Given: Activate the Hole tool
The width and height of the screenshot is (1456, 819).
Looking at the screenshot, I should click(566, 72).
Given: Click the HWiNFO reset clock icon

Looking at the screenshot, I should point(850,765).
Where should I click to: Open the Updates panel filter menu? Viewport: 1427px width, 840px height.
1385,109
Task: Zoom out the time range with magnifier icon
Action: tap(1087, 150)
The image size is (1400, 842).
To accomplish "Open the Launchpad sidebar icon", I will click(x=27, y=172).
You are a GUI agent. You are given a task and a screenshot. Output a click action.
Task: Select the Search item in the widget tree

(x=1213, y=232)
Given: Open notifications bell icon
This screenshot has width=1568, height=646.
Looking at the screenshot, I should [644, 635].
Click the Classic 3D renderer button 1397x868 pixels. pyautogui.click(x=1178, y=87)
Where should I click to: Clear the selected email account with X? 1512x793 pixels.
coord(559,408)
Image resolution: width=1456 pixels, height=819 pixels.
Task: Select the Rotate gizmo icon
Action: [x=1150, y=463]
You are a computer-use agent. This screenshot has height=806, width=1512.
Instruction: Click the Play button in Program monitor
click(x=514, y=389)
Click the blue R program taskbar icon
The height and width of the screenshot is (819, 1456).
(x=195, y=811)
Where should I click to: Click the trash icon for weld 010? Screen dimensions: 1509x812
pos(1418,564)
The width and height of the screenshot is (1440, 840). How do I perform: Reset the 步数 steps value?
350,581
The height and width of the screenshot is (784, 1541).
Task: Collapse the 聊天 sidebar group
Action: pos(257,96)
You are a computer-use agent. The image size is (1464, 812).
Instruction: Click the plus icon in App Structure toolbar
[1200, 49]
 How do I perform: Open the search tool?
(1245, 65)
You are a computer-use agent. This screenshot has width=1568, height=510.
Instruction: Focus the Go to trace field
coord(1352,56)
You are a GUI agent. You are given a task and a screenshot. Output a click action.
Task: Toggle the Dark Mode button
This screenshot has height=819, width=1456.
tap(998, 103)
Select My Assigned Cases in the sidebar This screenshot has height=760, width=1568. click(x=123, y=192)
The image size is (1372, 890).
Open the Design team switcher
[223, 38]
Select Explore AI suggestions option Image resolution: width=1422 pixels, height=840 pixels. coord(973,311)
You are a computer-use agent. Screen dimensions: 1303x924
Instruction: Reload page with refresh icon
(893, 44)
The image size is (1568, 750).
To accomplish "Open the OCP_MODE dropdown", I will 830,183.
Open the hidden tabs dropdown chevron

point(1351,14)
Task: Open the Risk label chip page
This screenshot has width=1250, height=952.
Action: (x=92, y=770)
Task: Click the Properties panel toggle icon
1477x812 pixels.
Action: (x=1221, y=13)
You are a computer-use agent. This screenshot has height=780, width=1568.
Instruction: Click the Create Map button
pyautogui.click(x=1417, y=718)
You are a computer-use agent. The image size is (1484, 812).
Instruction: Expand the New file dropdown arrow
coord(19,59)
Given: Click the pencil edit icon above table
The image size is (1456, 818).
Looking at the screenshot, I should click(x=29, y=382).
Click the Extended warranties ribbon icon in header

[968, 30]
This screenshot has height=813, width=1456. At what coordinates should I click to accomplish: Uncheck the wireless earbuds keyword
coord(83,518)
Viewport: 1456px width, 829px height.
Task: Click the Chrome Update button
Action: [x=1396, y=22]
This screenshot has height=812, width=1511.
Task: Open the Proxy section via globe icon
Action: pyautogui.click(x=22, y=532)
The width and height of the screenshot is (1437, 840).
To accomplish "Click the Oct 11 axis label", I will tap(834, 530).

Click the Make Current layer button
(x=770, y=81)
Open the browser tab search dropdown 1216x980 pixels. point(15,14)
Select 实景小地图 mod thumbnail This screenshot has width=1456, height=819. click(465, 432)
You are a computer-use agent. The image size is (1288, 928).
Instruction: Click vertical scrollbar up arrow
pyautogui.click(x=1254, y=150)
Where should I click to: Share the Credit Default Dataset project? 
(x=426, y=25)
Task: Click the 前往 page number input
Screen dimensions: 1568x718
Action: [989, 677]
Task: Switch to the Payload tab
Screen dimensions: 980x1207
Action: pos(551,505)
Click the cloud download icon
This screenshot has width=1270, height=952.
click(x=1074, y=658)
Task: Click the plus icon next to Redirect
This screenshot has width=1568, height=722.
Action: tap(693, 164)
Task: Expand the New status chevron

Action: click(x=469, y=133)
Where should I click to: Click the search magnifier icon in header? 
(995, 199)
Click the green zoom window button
....................
• WHAT IS BEING ASKED: Return only those lines of the records that contain the string "label".

• EXERCISE OUTPUT:
Task: Open the Risk label chip page
To accomplish "Click the Oct 11 axis label", I will tap(834, 530).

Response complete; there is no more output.